Environmental testing lab opens

Worried about contaminants in your well water? Suspicious that your crops are being deprived of key nutrients?

Mitch Golay

Worried about contaminants in your well water? Suspicious that your crops are being deprived of key nutrients?

If you live in Central Alberta, you’ve probably had to rely on chemical analysis in Edmonton or Calgary to address such concerns. But that’s changed with the opening of an environmental testing lab in Red Deer.

Central Labs Ltd. analyzes water, soil and other materials for agricultural, oilfield and domestic clients. Such services are needed in the Red Deer region, said Mitch Golay, business development consultant with the privately-owned lab.

Previously, he explained, local samples were typically sent elsewhere for testing. This increased the cost and the likelihood of damage or spoilage during transit.

In the case of bacteria testing, added Golay, water samples must reach the lab within 30 hours.

Reliance on out-of-town facilities sometimes made this a challenge.

Golay, who previously worked at Environment Canada’s National Hydrology Research Centre in Saskatoon and has spent the past decade doing environmental testing for the oilfield industry, believes Central Labs is well-positioned to take advantage of a growing industry.

“Environmental concerns right now are the hottest topic out there, I think.

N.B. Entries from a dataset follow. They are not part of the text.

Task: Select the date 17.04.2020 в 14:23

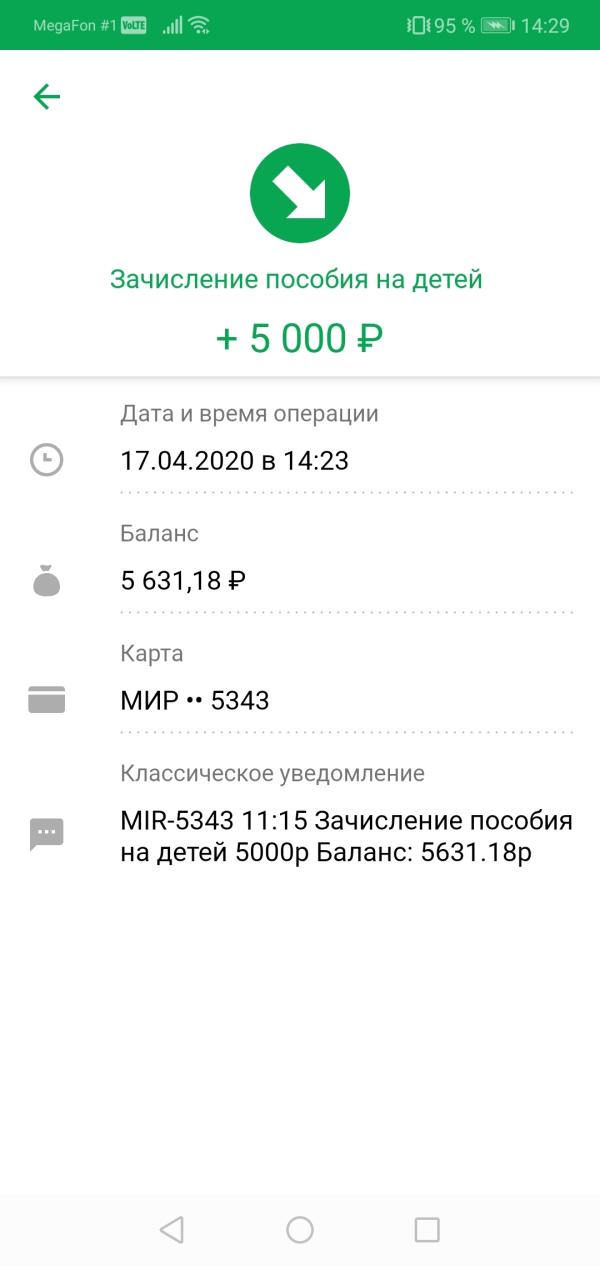Action: 234,461
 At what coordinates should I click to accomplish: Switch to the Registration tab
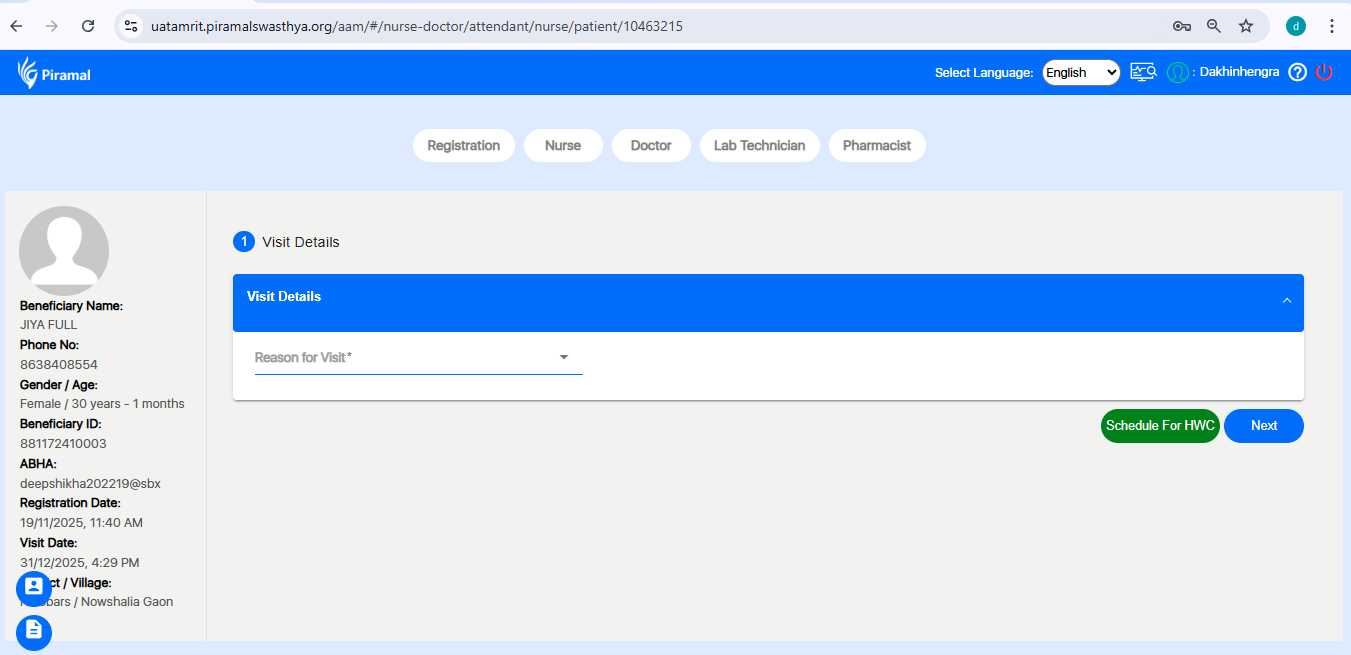(463, 146)
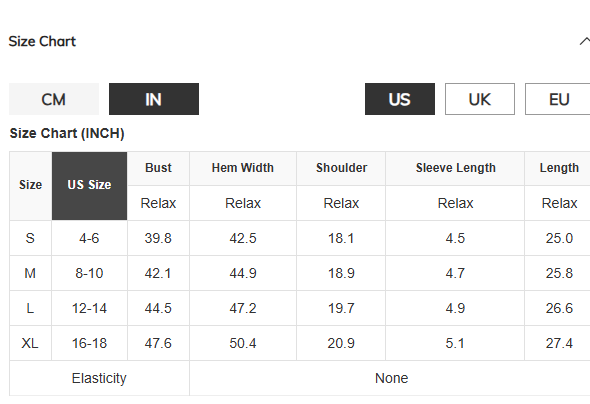The height and width of the screenshot is (404, 590).
Task: Click the Bust column header
Action: 158,168
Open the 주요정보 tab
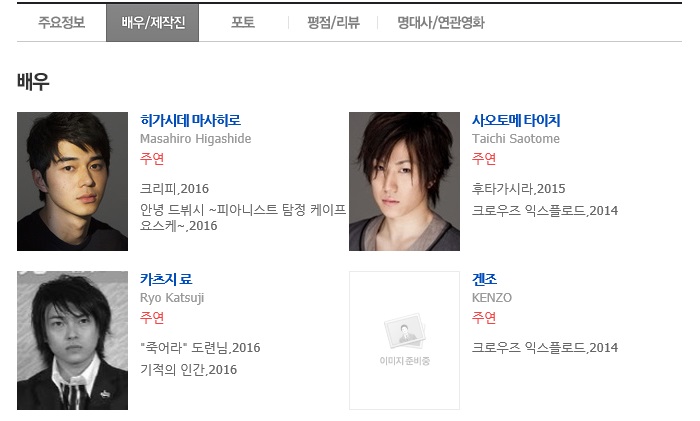700x421 pixels. click(x=62, y=22)
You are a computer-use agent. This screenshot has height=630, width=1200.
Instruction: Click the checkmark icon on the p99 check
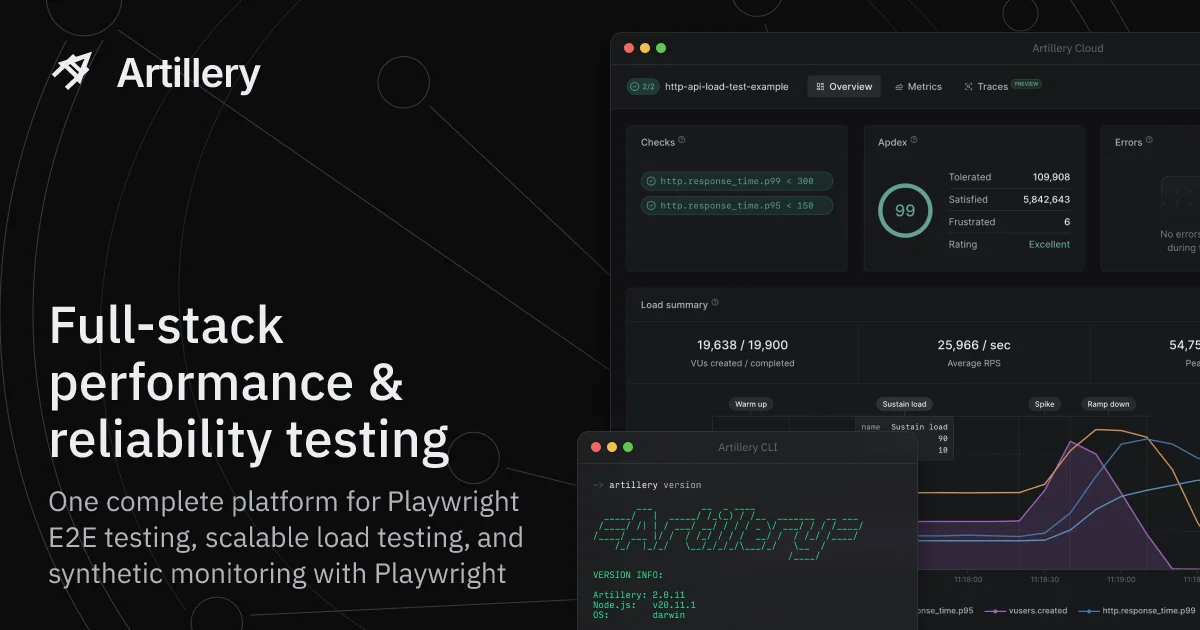[651, 181]
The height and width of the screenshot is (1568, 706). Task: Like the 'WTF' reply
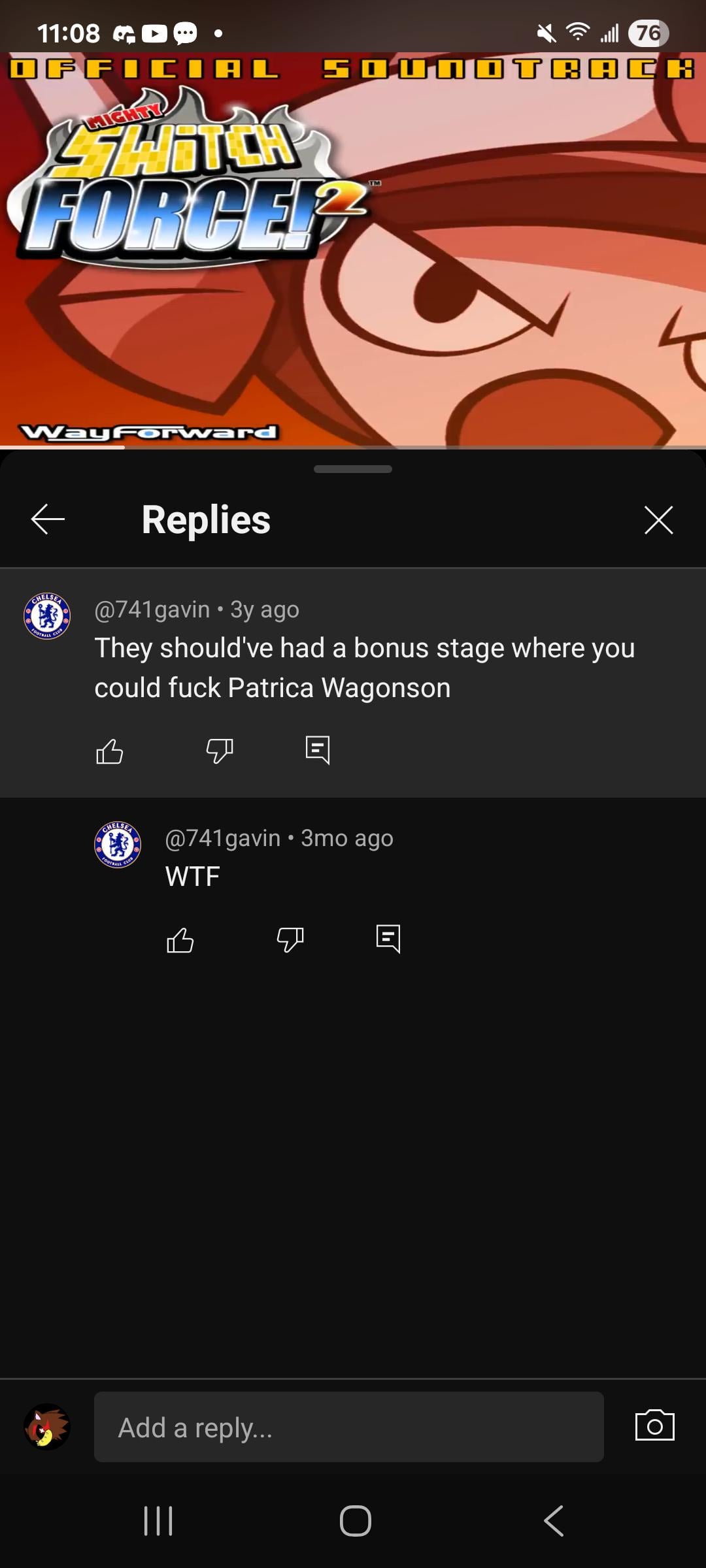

And people are becoming more and more concerned about what are they drinking, what are they breathing.”

In addition to voluntary testing, individuals and companies are often compelled to obtain lab tests by regulatory authorities like Alberta Environment or the Energy Resources Conservation Board, said Golay. For instance, oilfield waste material must be checked before it is disposed, and water wells near coalbed methane drilling is now often analyzed.

Water testing might look at turbidity, alkalinity, mineral concentrations and a bacterialogical analysis. In the case of soil, tests might consider chemical composition and physical characteristics like texture and moisture content.

Soil testing can be an important tool for farmers, said Golay.

By measuring the concentration of nitrogen, potassium, phosphate, calcium, magnesium and other nutrients, they can determine what inputs should be added and which are unnecessary.

Working in more than one industry should help ensure Central Labs’ client base is diversified and it’s not vulnerable to downturns in specific sectors, like the oilpatch, he said.

Golay, who was based in Calgary, estimates that about 80 per cent of his work was previously done within 150 km of Red Deer. That fact, and his desire to live in a smaller city, convinced him to move to Central Alberta.

Golay currently has two other staff members at Central Labs, and expects this number to grow as demand for his company’s services increase.

Central Labs is located at No. 10, 6874 52nd Ave. and its website can be found at www.c-labs.ca.